__Directions for this task__
The lines to copy run from the one containing "WikiMedia Commons (545, 1321)" to the last line of the entries; output those lines exactly and only them, without pictures.

**** Data to examine ****

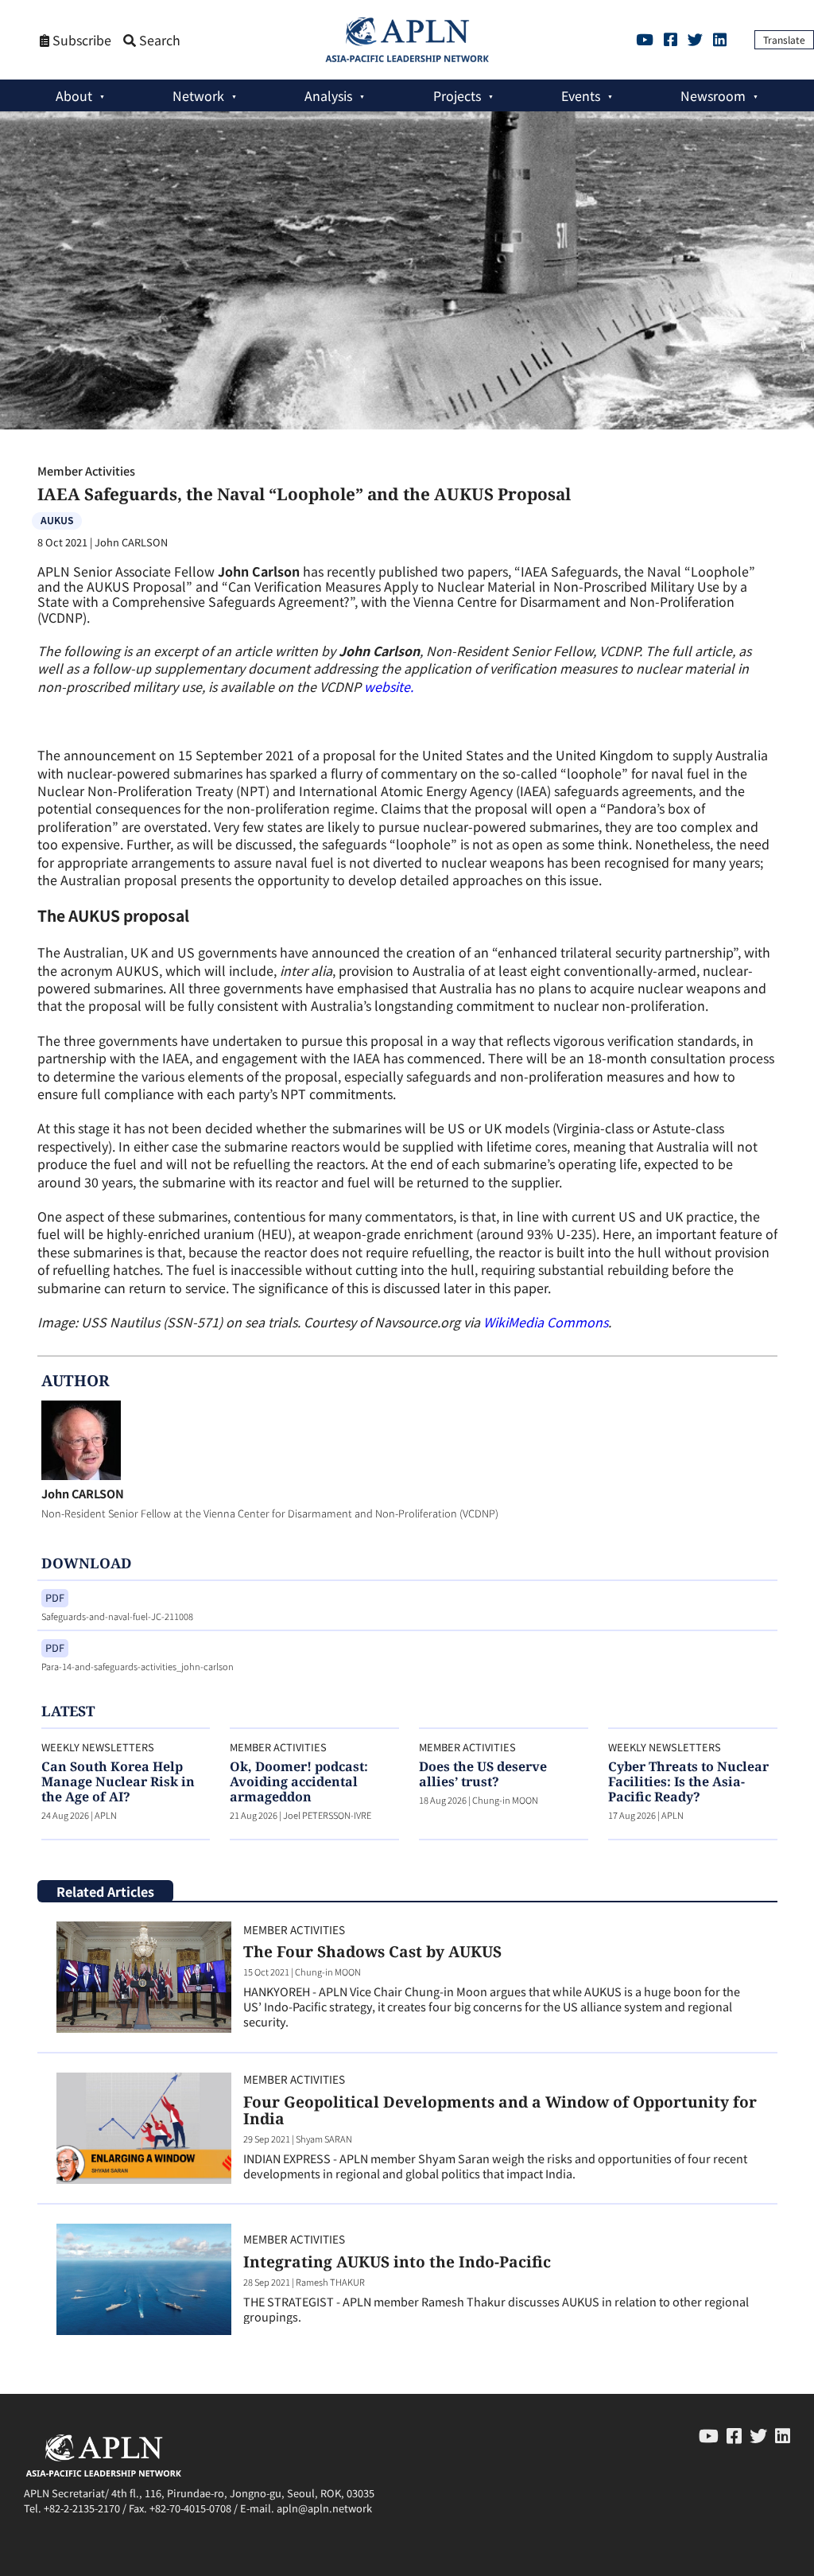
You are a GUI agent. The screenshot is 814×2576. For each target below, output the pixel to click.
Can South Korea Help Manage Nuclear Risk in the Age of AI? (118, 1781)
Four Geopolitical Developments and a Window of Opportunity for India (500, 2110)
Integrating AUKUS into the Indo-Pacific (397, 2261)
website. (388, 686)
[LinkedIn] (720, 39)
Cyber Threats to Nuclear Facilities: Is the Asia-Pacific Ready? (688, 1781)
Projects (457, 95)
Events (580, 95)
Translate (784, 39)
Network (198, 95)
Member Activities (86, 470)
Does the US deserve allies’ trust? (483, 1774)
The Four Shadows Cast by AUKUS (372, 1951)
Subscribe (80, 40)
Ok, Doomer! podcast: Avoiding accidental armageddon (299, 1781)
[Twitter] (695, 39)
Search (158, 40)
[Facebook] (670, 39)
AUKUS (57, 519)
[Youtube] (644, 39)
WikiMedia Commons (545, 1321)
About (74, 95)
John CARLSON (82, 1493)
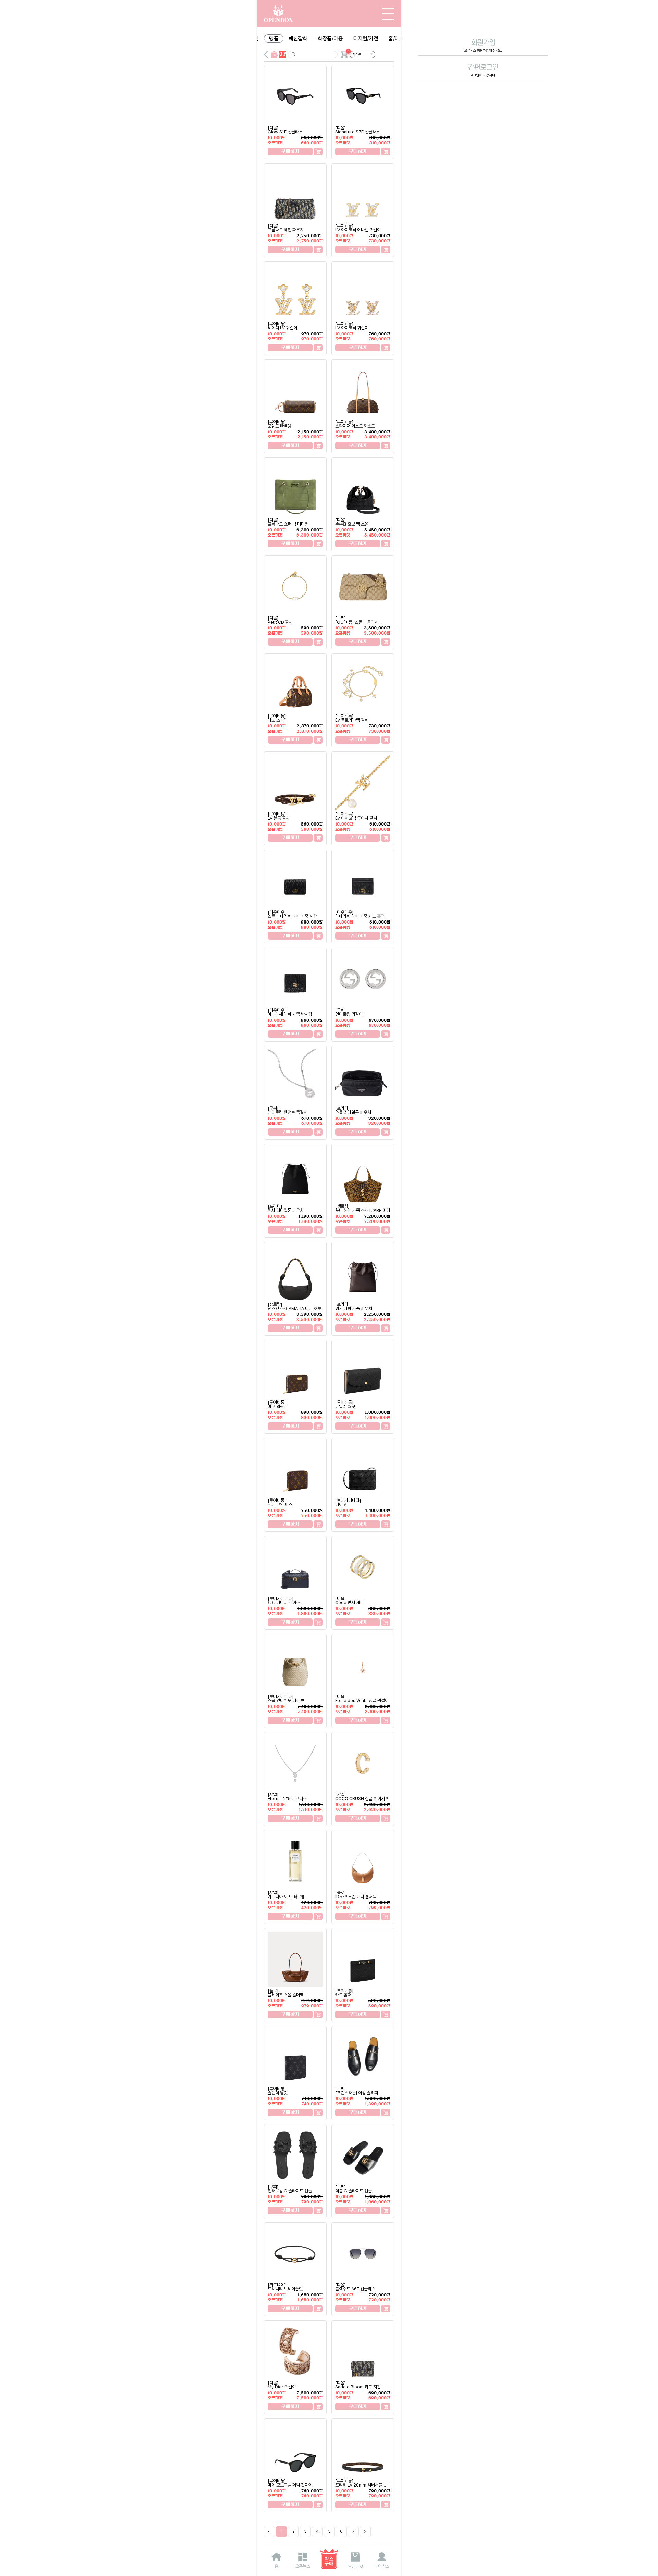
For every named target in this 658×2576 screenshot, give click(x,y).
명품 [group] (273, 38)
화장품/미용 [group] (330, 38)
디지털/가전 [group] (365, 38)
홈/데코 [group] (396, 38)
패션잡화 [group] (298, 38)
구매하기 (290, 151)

****

__Your response__
WikiMedia Commons (545, 1321)
About (74, 95)
John CARLSON (82, 1493)
For every named target in this 658×2576 screenshot, give click(x,y).
명품 [group] (273, 38)
화장품/미용 [group] (330, 38)
디지털/가전 [group] (365, 38)
홈/데코 [group] (396, 38)
패션잡화 [group] (298, 38)
구매하기 (290, 151)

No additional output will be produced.